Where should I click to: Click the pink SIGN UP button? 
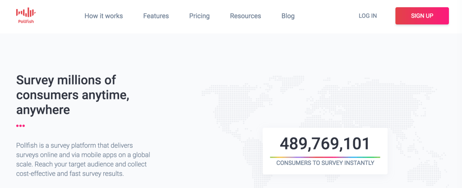click(x=422, y=16)
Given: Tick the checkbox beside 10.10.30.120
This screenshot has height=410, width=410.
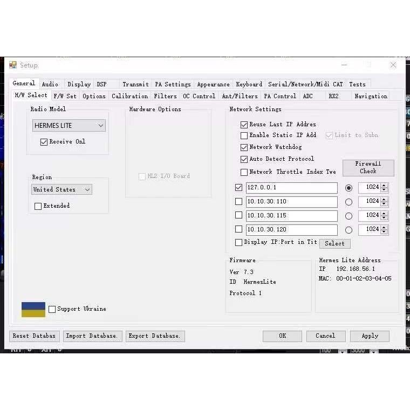Looking at the screenshot, I should (238, 229).
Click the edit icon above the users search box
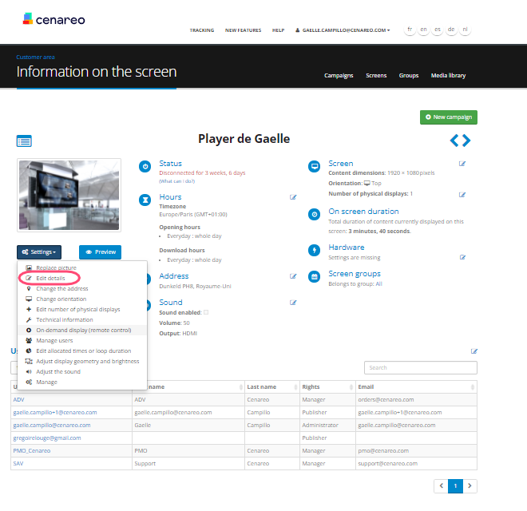The height and width of the screenshot is (511, 527). coord(474,351)
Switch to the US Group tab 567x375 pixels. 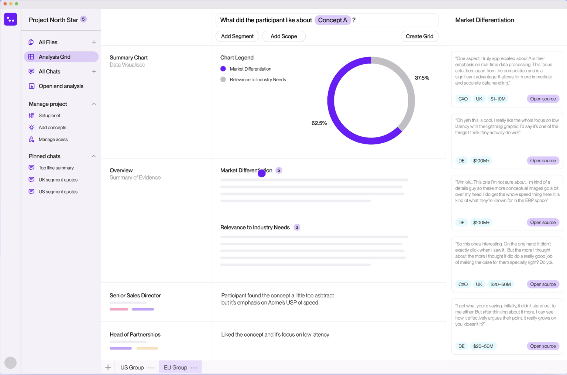(132, 367)
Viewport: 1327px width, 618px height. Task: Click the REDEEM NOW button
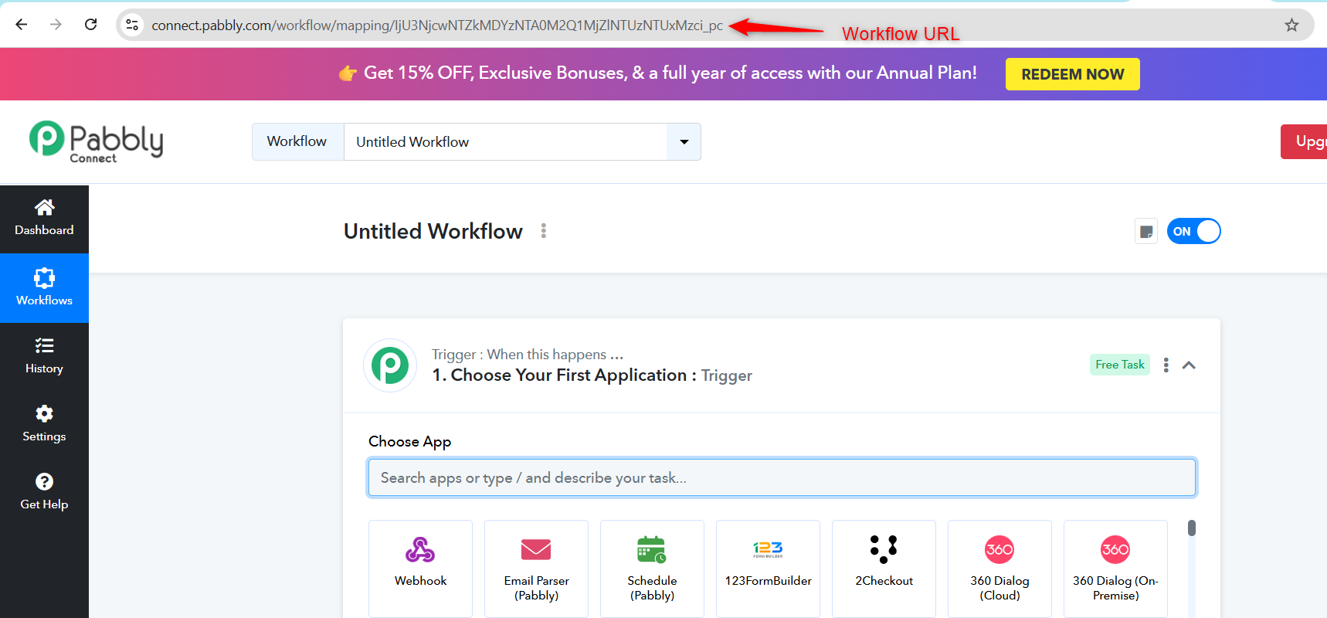tap(1072, 74)
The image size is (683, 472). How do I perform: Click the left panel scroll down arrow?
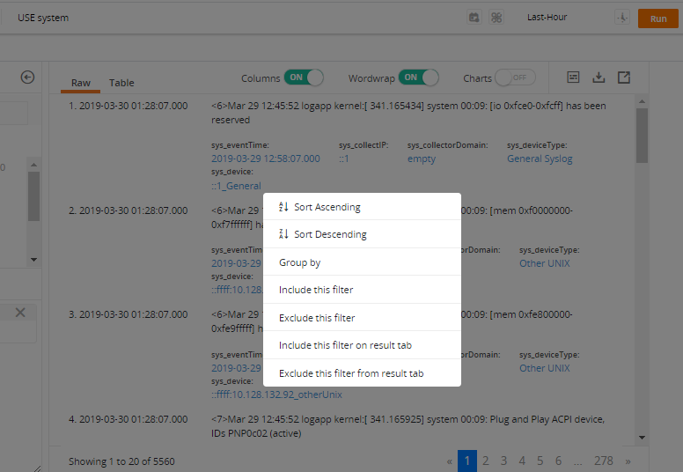click(34, 260)
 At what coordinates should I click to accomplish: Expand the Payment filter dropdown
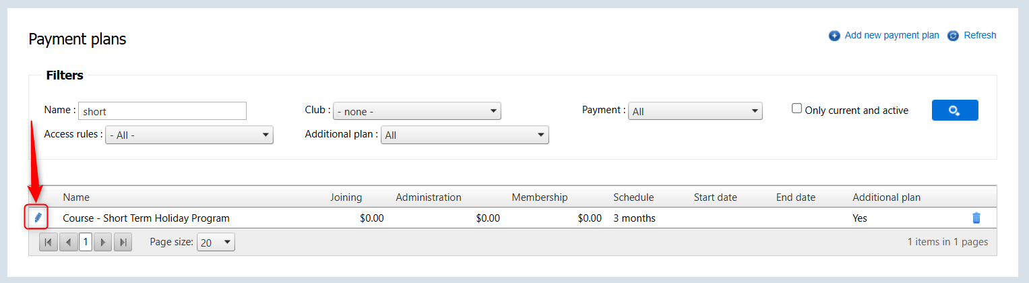(695, 111)
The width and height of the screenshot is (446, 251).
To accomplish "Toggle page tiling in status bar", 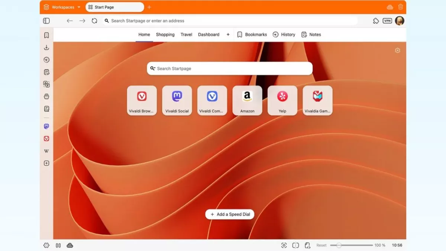I will (x=295, y=245).
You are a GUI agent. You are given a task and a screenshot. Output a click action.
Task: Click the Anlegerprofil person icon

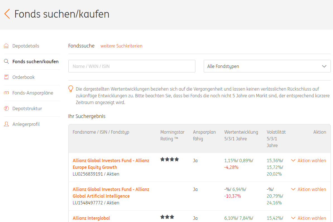6,124
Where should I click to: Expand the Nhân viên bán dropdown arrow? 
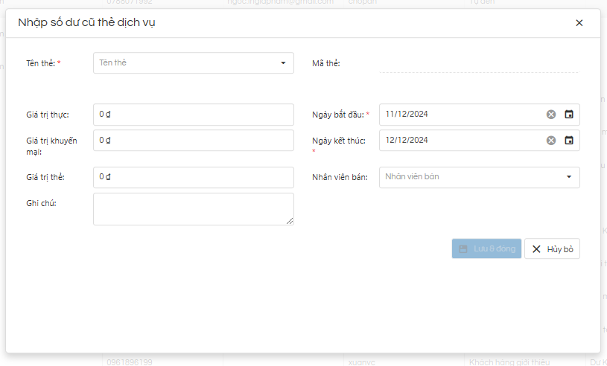(569, 177)

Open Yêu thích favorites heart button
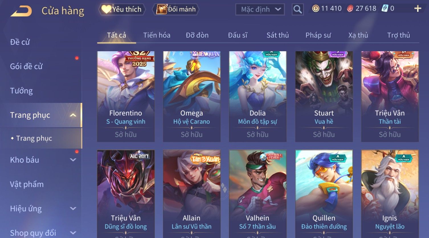(122, 9)
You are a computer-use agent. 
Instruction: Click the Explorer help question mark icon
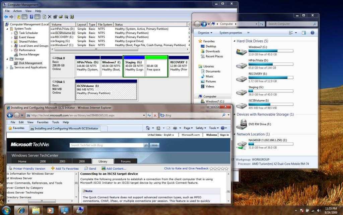[312, 33]

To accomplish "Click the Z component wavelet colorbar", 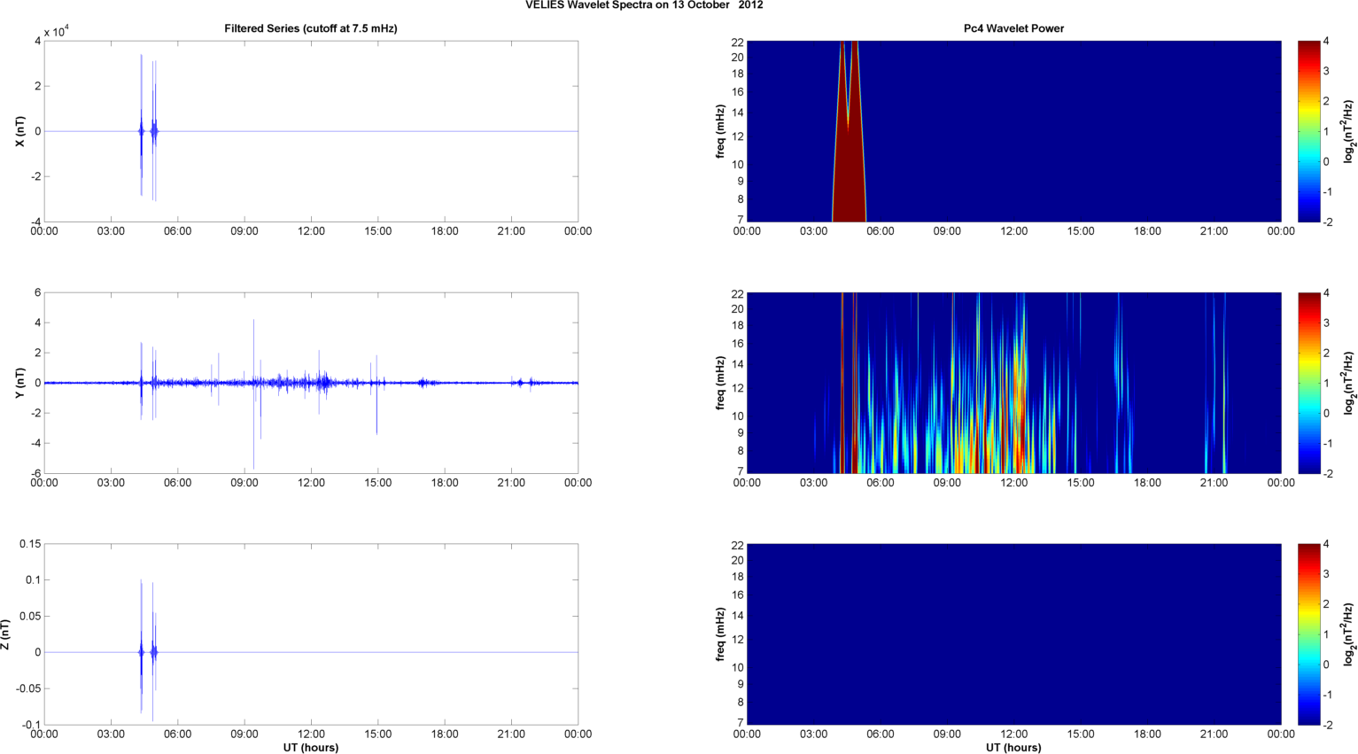I will [x=1309, y=634].
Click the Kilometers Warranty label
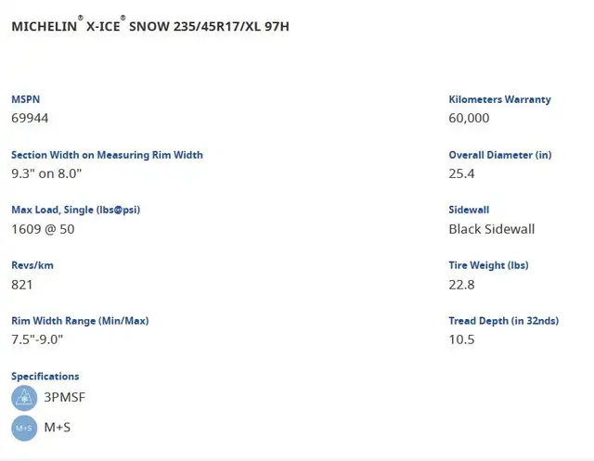 pos(500,99)
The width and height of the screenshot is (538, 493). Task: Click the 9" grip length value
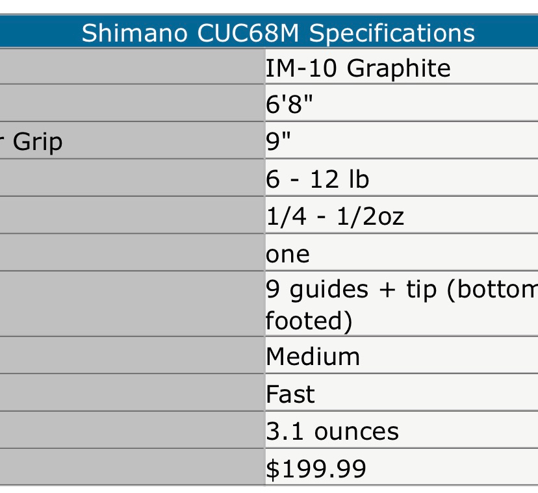[x=279, y=142]
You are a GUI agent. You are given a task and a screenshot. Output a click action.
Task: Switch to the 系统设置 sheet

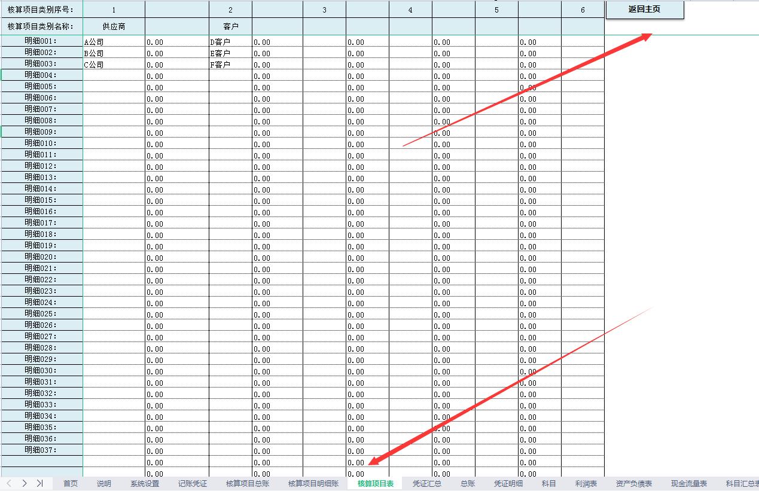(145, 483)
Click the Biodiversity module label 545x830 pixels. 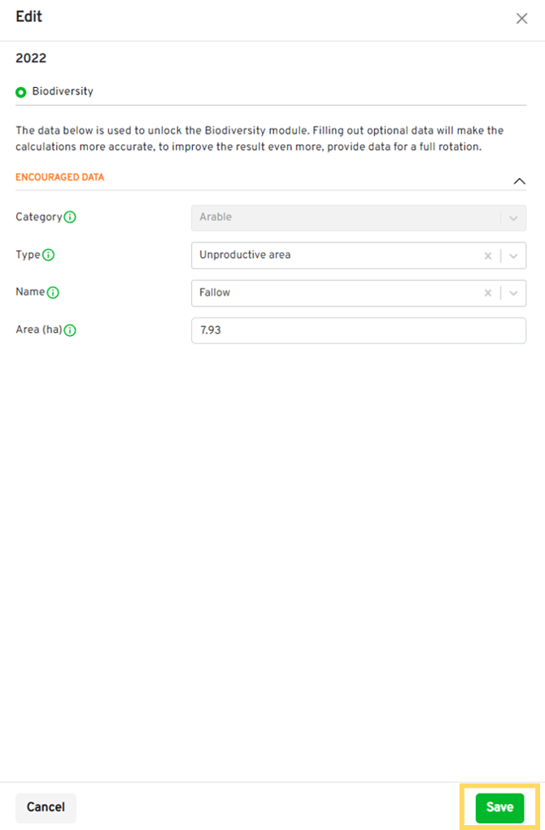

• [THE PROBLEM]:
Any picture in the listing is to be omitted. Return exactly the lines from the one containing "Task: Switch to the 系统设置 sheet" through its last line, both included, and only those.

• [PROBLEM SOLUTION]:
Task: Switch to the 系统设置 sheet

(145, 483)
Click the Biodiversity module label 545x830 pixels. 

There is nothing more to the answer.